PASSAGE PROVIDED
····················

Use sparkMeasure in flight recorder mode to instrument Spark applications without touching their code. Flight recorder mode attaches a Spark Listener that collects the metrics while the application runs. This describes how to sink Spark metrics to Apache Kafka.
KafkaSink is a class that extends the SparkListener infrastructure.
It collects and writes Spark metrics and application info in near real-time to an Apache Kafka backend
provided by the user. Use this mode to monitor Spark execution workload.
KafkaSinkExtended Extends the functionality to record metrics for each executed Task
Notes:
- KafkaSink: the amount of data generated is relatively small in most applications: O(number_of_stages)
- KafkaSinkExtended can generate a large amount of data O(Number_of_tasks), use with care
How to use: attach the KafkaSink to a Spark Context using the extra listener infrastructure. Example:
--conf spark.extraListeners=ch.cern.sparkmeasure.KafkaSink
Configuration for KafkaSink is handled with Spark configuration parameters.
Note: you can add configuration using --config option when using spark-submit
use the .config method when allocating the Spark Session in Scala/Python/Java).

····················

COMPLETE THE FOLLOWING
**A)** Reproduce the stretch of the KafkaSink documentation from "KafkaSink is a" through "most applications: O(number_of_stages)".
**B)** Name every programming language that the KafkaSink documentation gives for allocating the Spark Session with the .config method.

DATASET ENTRIES
····················

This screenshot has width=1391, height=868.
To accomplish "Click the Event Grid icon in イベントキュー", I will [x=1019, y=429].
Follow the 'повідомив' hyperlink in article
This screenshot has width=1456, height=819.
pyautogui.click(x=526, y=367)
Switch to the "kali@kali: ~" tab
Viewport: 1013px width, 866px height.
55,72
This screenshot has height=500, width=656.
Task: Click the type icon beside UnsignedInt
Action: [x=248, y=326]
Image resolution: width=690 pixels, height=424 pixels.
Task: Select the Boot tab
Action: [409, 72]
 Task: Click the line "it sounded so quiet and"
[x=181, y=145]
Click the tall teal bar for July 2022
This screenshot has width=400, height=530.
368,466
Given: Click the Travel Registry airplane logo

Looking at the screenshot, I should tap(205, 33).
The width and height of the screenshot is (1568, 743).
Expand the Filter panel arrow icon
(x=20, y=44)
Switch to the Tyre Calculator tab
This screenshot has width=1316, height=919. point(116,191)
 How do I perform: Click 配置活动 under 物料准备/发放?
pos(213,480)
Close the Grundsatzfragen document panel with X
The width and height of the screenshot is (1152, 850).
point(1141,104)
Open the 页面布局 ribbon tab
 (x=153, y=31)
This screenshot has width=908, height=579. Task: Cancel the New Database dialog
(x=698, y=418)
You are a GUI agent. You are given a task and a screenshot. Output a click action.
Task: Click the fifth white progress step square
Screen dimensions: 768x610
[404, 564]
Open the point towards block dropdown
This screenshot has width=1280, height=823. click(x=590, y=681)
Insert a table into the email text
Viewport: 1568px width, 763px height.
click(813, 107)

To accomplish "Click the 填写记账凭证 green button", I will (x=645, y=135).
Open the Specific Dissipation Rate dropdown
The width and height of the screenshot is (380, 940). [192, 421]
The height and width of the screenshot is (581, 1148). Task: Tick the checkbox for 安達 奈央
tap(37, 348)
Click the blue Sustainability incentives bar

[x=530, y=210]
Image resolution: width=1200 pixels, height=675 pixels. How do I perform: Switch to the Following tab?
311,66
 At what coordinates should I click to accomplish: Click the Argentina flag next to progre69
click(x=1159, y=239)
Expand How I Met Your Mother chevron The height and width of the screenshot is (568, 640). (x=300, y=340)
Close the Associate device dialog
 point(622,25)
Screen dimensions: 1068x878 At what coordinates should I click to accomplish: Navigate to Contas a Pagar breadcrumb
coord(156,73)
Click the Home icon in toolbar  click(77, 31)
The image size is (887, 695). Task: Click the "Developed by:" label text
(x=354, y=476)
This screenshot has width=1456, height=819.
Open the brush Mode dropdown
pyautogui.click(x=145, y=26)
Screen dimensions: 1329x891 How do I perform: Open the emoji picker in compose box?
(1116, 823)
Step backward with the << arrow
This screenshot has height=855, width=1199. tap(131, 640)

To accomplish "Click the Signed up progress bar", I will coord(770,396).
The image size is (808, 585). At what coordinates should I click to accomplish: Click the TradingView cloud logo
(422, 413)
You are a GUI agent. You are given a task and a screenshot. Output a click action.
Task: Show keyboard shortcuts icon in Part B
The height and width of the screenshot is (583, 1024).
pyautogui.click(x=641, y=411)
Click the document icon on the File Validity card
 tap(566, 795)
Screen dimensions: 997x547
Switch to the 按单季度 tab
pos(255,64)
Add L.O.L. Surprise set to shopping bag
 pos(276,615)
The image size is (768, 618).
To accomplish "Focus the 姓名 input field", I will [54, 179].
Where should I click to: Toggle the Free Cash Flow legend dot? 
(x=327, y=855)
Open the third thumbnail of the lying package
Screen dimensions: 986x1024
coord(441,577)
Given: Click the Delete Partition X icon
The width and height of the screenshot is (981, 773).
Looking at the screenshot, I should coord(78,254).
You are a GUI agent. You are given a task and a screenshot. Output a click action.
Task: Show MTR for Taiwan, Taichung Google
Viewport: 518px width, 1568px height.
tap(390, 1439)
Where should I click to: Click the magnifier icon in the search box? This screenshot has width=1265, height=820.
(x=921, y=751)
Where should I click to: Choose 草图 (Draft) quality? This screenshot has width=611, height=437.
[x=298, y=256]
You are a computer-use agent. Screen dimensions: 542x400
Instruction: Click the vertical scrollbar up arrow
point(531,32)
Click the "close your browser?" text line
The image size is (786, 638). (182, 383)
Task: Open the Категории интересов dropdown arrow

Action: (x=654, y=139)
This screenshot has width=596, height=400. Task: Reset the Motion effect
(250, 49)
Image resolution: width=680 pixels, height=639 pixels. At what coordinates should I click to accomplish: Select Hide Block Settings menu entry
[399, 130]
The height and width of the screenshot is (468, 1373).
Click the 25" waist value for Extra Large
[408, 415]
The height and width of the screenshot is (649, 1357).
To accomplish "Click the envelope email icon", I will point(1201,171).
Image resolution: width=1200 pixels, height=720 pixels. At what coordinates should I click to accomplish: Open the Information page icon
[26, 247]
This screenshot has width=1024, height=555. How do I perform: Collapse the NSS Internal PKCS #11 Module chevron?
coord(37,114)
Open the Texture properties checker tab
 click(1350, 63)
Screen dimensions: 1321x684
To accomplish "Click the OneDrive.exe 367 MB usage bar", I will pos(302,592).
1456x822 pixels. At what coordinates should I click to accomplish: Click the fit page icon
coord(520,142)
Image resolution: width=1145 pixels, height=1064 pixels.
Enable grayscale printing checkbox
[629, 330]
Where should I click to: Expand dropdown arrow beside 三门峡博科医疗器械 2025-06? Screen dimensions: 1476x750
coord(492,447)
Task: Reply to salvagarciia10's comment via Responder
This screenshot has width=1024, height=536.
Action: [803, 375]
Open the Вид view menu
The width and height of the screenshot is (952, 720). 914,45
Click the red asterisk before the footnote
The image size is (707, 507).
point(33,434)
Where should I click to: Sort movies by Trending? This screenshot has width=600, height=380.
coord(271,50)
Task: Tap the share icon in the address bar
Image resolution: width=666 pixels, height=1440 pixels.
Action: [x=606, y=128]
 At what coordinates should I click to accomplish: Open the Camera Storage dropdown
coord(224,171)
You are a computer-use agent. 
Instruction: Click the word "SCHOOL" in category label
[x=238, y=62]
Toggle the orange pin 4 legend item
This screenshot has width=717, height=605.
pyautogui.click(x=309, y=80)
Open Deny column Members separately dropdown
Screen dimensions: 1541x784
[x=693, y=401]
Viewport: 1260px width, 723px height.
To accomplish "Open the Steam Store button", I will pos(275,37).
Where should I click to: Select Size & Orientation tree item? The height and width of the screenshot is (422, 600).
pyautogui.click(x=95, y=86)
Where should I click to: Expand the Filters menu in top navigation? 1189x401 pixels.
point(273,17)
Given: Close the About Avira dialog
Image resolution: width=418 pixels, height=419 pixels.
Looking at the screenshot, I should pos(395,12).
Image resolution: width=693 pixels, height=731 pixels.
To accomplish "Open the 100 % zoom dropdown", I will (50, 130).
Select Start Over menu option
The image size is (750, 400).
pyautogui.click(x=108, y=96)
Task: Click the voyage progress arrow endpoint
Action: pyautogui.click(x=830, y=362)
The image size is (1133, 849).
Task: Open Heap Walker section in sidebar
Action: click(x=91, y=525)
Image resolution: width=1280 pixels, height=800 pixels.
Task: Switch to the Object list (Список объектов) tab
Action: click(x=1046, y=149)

····················

ANSWERS BELOW
**A)**
KafkaSink is a class that extends the SparkListener infrastructure.
It collects and writes Spark metrics and application info in near real-time to an Apache Kafka backend
provided by the user. Use this mode to monitor Spark execution workload.
KafkaSinkExtended Extends the functionality to record metrics for each executed Task
Notes:
- KafkaSink: the amount of data generated is relatively small in most applications: O(number_of_stages)

**B)** Scala, Python, Java